The facility failed to ensure that safety interventions were documented in the care plan and that staff used safe repositioning techniques to prevent avoidable injuries. Resident #999, a male with decreased cognition and mobility, required the physical assistance of two persons for bed mobility, as noted in the New Admission Evaluation form. However, this requirement was not specified in the resident's care plan or the Kardex, leading to a lack of awareness among staff about the necessary assistance level. On the day of the incident, Certified Nursing Assistant (CNA) Staff A was changing Resident #999 and attempted to reposition him without assistance. During the process, the resident moved and fell off the bed, resulting in a hematoma and other injuries. CNA Staff A was unaware that the resident required two-person assistance, as this information was not documented in the Kardex or communicated to her.
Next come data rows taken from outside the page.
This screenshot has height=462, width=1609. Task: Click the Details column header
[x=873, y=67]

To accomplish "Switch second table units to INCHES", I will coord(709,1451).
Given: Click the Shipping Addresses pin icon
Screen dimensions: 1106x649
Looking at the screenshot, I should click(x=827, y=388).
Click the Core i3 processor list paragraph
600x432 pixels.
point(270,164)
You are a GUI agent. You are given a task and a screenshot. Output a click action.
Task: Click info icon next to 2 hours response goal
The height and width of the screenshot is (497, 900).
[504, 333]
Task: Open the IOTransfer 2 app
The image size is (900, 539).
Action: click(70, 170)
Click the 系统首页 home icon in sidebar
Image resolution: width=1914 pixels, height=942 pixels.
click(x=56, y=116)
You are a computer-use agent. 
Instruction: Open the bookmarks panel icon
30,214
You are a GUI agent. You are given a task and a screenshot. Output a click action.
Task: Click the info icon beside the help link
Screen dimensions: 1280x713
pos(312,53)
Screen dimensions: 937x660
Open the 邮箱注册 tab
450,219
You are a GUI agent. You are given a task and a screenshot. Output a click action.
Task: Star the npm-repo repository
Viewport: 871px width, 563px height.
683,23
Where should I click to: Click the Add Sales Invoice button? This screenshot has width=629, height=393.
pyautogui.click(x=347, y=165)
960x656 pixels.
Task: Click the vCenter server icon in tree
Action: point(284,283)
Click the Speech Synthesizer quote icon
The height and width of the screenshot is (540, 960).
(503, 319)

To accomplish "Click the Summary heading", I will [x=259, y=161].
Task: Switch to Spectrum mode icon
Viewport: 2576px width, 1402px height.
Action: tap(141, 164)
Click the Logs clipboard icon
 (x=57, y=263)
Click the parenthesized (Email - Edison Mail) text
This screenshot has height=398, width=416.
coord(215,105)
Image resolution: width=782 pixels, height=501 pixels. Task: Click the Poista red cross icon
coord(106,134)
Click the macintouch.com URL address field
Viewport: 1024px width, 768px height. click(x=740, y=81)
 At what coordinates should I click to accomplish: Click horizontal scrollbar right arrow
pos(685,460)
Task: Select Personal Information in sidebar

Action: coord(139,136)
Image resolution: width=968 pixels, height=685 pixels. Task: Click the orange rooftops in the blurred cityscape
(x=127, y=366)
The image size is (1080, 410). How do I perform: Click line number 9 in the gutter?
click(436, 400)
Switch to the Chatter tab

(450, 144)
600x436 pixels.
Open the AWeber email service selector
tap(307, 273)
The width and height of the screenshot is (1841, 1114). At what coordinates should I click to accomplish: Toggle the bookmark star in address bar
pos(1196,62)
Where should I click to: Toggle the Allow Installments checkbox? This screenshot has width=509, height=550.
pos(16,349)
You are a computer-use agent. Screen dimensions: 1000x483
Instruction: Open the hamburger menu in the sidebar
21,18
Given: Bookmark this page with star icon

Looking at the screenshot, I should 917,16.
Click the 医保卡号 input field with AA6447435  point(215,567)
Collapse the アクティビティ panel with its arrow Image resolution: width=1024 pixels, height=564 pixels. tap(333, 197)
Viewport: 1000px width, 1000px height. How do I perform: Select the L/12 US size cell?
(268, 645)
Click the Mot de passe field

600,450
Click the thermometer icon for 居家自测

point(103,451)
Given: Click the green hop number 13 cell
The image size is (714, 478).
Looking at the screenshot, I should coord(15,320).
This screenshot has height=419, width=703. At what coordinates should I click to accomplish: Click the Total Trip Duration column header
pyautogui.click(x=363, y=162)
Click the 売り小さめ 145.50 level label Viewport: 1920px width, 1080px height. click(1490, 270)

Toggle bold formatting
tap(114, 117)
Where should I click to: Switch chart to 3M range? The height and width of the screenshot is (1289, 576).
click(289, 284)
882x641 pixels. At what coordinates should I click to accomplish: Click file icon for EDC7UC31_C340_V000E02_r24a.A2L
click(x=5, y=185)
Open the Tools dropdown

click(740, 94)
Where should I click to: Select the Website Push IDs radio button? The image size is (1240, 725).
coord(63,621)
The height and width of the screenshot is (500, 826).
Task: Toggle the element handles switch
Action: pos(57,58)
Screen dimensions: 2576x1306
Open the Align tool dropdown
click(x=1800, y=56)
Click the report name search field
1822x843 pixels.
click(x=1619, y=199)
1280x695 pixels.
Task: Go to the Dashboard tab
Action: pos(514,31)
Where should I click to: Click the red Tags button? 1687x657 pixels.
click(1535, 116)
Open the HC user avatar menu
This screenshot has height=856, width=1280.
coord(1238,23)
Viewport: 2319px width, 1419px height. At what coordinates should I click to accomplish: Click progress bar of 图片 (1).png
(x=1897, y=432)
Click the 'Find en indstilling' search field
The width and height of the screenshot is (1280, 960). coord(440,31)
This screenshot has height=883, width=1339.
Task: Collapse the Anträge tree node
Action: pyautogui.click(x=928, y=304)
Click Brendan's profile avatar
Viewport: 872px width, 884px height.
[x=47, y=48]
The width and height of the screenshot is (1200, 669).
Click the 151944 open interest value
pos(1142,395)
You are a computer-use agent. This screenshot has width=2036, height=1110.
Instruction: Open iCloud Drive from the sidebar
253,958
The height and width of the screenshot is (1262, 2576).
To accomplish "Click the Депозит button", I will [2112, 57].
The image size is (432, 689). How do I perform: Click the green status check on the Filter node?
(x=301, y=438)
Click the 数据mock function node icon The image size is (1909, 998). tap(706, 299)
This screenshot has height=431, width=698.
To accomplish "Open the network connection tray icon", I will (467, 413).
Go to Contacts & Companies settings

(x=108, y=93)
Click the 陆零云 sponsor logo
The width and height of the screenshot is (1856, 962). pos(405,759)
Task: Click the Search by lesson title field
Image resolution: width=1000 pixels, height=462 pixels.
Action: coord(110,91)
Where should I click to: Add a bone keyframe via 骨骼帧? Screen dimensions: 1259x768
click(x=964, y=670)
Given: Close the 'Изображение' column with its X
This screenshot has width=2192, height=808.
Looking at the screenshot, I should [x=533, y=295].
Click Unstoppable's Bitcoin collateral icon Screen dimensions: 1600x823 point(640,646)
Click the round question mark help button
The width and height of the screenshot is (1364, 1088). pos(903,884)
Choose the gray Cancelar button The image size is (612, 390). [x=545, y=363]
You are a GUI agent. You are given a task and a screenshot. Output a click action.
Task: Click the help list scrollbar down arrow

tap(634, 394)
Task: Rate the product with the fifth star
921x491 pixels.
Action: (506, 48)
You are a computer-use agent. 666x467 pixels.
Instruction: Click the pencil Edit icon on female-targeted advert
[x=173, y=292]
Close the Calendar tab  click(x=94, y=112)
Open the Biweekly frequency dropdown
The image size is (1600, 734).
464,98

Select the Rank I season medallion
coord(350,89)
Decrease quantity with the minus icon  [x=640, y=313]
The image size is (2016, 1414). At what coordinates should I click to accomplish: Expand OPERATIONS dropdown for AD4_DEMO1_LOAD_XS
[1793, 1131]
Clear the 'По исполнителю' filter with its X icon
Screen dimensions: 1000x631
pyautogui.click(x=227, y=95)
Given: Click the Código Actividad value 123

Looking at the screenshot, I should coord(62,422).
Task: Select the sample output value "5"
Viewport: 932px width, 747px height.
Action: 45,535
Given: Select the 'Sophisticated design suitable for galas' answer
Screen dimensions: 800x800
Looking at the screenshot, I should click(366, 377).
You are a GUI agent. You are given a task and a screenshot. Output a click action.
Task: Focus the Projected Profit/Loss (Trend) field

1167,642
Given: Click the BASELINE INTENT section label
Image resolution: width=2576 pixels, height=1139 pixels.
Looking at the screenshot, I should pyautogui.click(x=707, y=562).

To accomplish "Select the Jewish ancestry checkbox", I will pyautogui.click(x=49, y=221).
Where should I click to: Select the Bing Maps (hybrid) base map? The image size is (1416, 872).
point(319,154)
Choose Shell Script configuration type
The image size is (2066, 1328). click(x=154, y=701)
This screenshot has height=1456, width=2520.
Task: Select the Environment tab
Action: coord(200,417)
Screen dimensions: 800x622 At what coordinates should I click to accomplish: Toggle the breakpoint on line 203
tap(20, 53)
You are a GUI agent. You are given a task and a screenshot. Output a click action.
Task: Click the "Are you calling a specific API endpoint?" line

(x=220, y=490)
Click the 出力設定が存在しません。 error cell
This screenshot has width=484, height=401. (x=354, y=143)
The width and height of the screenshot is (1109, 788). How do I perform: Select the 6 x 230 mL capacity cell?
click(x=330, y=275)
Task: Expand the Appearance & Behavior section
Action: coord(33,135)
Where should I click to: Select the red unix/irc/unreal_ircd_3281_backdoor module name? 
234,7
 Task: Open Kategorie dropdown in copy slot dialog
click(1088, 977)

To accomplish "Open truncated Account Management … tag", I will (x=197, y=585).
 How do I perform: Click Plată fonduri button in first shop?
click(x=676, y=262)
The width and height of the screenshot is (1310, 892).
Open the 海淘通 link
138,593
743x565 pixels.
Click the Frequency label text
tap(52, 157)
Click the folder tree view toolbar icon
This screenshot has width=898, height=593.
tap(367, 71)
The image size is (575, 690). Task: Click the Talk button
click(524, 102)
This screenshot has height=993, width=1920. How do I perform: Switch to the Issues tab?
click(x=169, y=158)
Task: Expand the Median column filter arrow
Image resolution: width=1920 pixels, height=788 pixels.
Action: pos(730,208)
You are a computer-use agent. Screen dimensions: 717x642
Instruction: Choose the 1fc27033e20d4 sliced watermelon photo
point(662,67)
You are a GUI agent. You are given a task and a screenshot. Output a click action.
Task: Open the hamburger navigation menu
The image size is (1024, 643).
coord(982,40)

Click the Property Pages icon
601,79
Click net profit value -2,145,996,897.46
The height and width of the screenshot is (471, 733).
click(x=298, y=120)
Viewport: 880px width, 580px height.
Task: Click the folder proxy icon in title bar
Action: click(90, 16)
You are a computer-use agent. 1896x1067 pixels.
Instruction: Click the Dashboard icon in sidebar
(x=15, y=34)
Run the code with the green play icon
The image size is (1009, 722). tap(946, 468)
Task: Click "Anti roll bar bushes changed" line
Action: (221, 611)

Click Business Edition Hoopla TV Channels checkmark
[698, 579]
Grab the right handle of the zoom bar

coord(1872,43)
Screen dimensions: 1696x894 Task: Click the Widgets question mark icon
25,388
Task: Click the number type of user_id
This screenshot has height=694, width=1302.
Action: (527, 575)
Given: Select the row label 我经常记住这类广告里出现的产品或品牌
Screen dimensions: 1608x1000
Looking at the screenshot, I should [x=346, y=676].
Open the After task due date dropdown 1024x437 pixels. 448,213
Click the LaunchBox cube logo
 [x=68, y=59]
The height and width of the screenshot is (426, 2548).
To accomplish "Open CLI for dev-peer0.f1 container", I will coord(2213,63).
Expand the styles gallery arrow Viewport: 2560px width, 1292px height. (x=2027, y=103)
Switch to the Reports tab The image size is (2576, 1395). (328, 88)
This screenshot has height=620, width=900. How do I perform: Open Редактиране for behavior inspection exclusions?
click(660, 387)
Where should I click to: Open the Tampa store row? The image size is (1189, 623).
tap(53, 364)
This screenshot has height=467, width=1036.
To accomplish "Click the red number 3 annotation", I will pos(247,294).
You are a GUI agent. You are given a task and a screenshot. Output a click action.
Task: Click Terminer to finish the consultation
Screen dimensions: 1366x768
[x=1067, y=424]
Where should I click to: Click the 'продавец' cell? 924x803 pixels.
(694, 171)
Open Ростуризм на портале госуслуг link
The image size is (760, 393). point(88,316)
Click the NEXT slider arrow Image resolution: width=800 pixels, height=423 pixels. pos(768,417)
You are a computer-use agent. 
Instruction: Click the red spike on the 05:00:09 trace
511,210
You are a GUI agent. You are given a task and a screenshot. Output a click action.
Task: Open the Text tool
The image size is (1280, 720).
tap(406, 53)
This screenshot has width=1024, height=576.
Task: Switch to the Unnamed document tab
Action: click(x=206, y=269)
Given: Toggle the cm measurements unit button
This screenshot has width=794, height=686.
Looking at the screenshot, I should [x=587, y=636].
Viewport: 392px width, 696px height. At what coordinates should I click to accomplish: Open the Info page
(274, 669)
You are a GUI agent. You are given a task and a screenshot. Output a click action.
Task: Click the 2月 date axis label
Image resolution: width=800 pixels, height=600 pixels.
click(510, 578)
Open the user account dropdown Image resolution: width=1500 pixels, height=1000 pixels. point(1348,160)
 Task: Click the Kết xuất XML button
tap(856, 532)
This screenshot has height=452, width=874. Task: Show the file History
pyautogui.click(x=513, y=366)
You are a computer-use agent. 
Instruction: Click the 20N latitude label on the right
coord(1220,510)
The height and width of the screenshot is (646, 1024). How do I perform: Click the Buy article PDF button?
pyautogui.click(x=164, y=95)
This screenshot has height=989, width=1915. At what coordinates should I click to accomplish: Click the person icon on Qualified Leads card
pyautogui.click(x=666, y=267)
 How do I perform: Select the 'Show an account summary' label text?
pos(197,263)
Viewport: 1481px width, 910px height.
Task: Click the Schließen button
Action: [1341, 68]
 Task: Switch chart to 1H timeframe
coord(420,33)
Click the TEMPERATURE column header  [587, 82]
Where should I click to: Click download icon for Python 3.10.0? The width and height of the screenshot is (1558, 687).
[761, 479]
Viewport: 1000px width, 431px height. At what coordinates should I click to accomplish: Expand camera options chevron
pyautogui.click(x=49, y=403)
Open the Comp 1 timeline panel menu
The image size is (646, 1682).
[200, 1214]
She had previously cared for the resident without incident and was not informed of the need for additional assistance. The facility's investigation revealed that CNA Staff A had not been educated on the proper positioning techniques or the importance of reviewing the Kardex for transfer status. The lack of documentation and communication regarding the resident's care needs contributed to the incident, highlighting a deficiency in the facility's procedures for ensuring resident safety and adequate supervision.

Plan Of Correction

1. What corrective action (s) will be accomplished for those residents found to have been affected by the deficient practice: - On upon immediate discovery the resident # 999 received first aid and transferred to a higher level of care for evaluation and treatment as indicated by Staff member B. - Resident #999 no longer resided at the facility. 2. How will you identify other residents having potential to be affected by the same deficient practice and what corrective actions will be taken: - Quality review performed on by DCS/designee of the residents in which Staff member A provided care to ensure no other resident sustained a or injuries related to her failure to follow the Kardex and policy 2- dependent and procedures for bed mobility (assist of care). No deficient practice noted. - Quality review performed on by DCS/designee of all residents that reside in the facility to ensure no injuries were sustained during care and stakeholders were utilizing the Kardex to provide proper care. No deficient practice noted. 3. What measures will be put in place or what systemic changes you will make to ensure that the practice does not recur: - On and ongoing nursing staff re-educated on the components of this regulation with emphasis on: - Stakeholders aware to review Kardex prior to providing care. - Stakeholders are to ensure they have the correct number of Staff members to provide care. - Stakeholders are to ensure proper bed mobility (always turn a resident toward you not away). - "Ensure stakeholders are efficient and familiar with Policy, procedures and processes prior to caring for residents through continual education, competencies and monitoring. 4. How the corrective action (s) will be monitored to ensure the practice will not recur, ie what Quality Assurance program will be put in place: The DCS/designee will conduct audits on 10 residents weekly x 4, then bi-wkly x 4, then monthly x 1 and PRN on the following: - Ensure resident is free from injury while receiving care. - Ensure Kardex is followed and appropriate care provided. The findings of these quality monitoring to be reported to the Quality Assurance Program Improvement Committee monthly. Quality monitoring schedule to be modified based on findings with quarterly monitoring by the Regional Director of Clinical Services/ designee.